Questa volta non ebbe il tempo né di pensare, né di avere paura mentre la macchina lo prendeva in pieno e lo lasciava disteso sul cemento, con ancora il sorriso stampato in faccia per le speranze che non aveva avuto il tempo di spegnere.
 
 
*
 
 
Era il quinto giorno consecutivo in cui cercava di riprendersi, dopo aver passato le notti a ballare e ad alcolizzarsi. La sua testa era un unico fischio continuo e martellante e i suoi sogni erano così assurdi e confusi da lasciarlo stordito più di quanto già lo fosse con gli alcolici e le droghe.
Eppure era felice, schifosamente felice. Leggero come l’aria, libero come un’aquila, senza più problemi a cui dover pensare se non se stesso e, se ogni tanto la malinconia per ciò che aveva lasciato veniva a tormentarlo, bastava alzare un po’ di più il volume delle casse, ridere con qualche sconosciuto e battere le mani a tempo per dimenticare tutto.
Accadde, però, che la mattina del quinto giorno si svegliò presto, madido di sudore. Aveva appena vissuto una scena orribile nei suoi sogni, ma non riuscì a ricordarla.
Inizialmente cercò di affrontare l’episodio con razionalità. Andò in bagno, si fece una doccia veloce e fece colazione da solo con una tazza di latte e cereali.
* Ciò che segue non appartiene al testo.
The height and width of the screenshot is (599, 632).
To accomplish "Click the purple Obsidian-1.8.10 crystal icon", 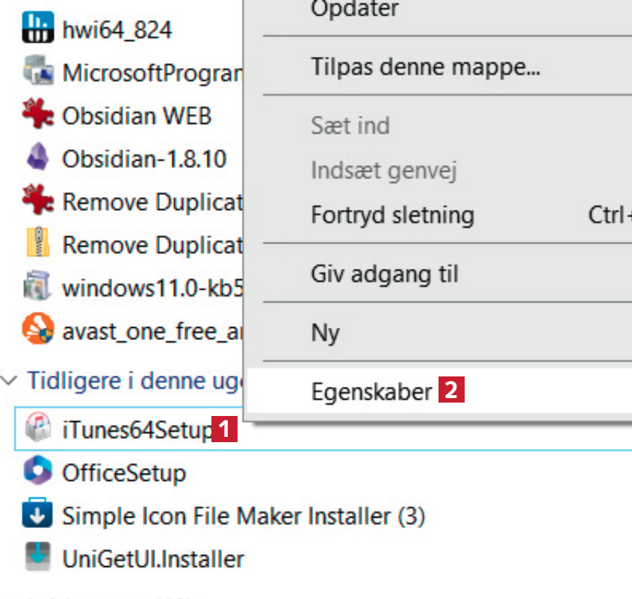I will 37,158.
Poi, visto che era ancora presto, tornò in camera e cercò di riaddormentarsi, ripetendosi nella mente che qualunque cosa avesse visto non era reale.
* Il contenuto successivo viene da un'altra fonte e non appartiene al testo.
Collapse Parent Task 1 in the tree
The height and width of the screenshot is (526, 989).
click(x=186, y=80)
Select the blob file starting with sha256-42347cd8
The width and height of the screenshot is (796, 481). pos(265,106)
Tuttavia, un dolore strano all’altezza della milza gli impedì di prendere sonno. Non era proprio un male, era più un fastidio, ma era così forte che non riusciva a domarlo in alcun modo.
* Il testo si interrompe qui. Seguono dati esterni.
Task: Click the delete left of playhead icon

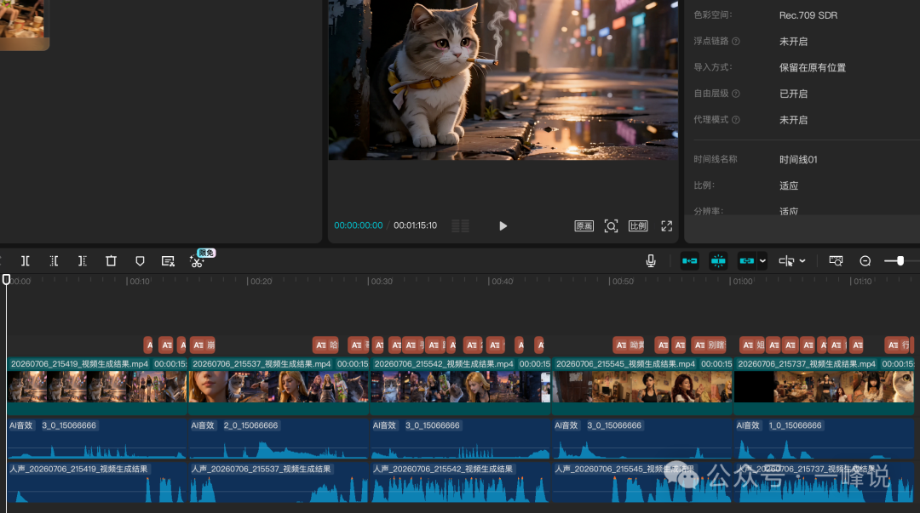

Qualcosa non andava. Lo sentiva, anzi, lo sapeva per certo. Eppure era una sensazione irrazionale, non poteva in alcun modo essere vera. Per un po’ di tempo si rifiutò di dargli retta, convincendosi che era tutto nella sua testa, ma alla fine il suo istinto gli impose di accendere il cellulare, che aveva fino a quel momento tenuto rinchiuso nel comodino.
Subito l’apparecchio vibrò ininterrottamente per tutta la posta arretrata che stava scaricando, ma prima che Nicolò potesse scorgere una sola parola vide comparire una chiamata sullo schermo.
Una chiamata dalla persona più inaspettata fra tutte. Arturo Costa.
«Pronto?»
«Dove ti trovi?»
La voce dell’anziano era bassa, così tanto che Nicolò dovette premersi il telefono sull’orecchio.
«Sono in vacanza, a Berlino… perché?»
«Devi tornare subito qui, il prima possibile».
«Cosa?» la mente ancora stordita di Nicolò iniziò a lavorare freneticamente, riportandolo a tutto ciò che aveva lasciato indietro da quando era partito da Roma, «Perché? È Michele? È successo qualcosa a Michele?»
Prima ancora che l’anziano gli rispondesse, Nicolò si era già reso conto di sapere la risposta e una fitta di panico gli impedì di respirare. Dall’altro capo del telefono non si sentiva alcun rumore.
«Che è successo? Sta bene, vero? Sta bene? Fammi parlare con lui». La stanza davanti a lui iniziò a girare.
Non poteva essere. Era solo un altro incubo, un altro stupido frutto della sua sadica fantasia.
«Rispondimi! Sta bene?» urlò.
Dall’altro capo continuò il silenzio, e Nicolò smise anche di respirare per poter sentire qualsiasi sussurro.
Attese, e ogni secondo sembrava che una lama gli entrasse nel cuore. Si sentì un singhiozzo, un sospiro, e poi una voce più chiara si sostituì a quella di Arturo.
«È stato investito. Non sanno chi è stato. Alcuni testimoni dicono di aver visto una macchina nera sfrecciare contro di lui, ma non è stata rintracciata. I dottori non ci dicono molto. Per quanto ne sappiamo, potrebbe non farcela».
La voce era sicuramente quella di Thomas, anche se era ben poco riconoscibile. Non c’era il solito tono scherzoso che aveva in aula, né quello combattivo di quando si scontravano in TV.
«No, non può essere…»
Si rannicchiò su se stesso, mentre in tutto il suo corpo i nervi si tendevano così tanto da impedirgli la circolazione.
Fissò il muro bianco davanti a sé, che da lì a poco avrebbe rotto a suon di pugni, mentre restava aggrappato al telefono come se fosse l’ultimo filo a cui era appesa la sua vita.
Thomas Greco non gli rispose più. Nicolò sentì solo un ultimo singhiozzo e un colpo di tosse prima che la chiamata si chiuse.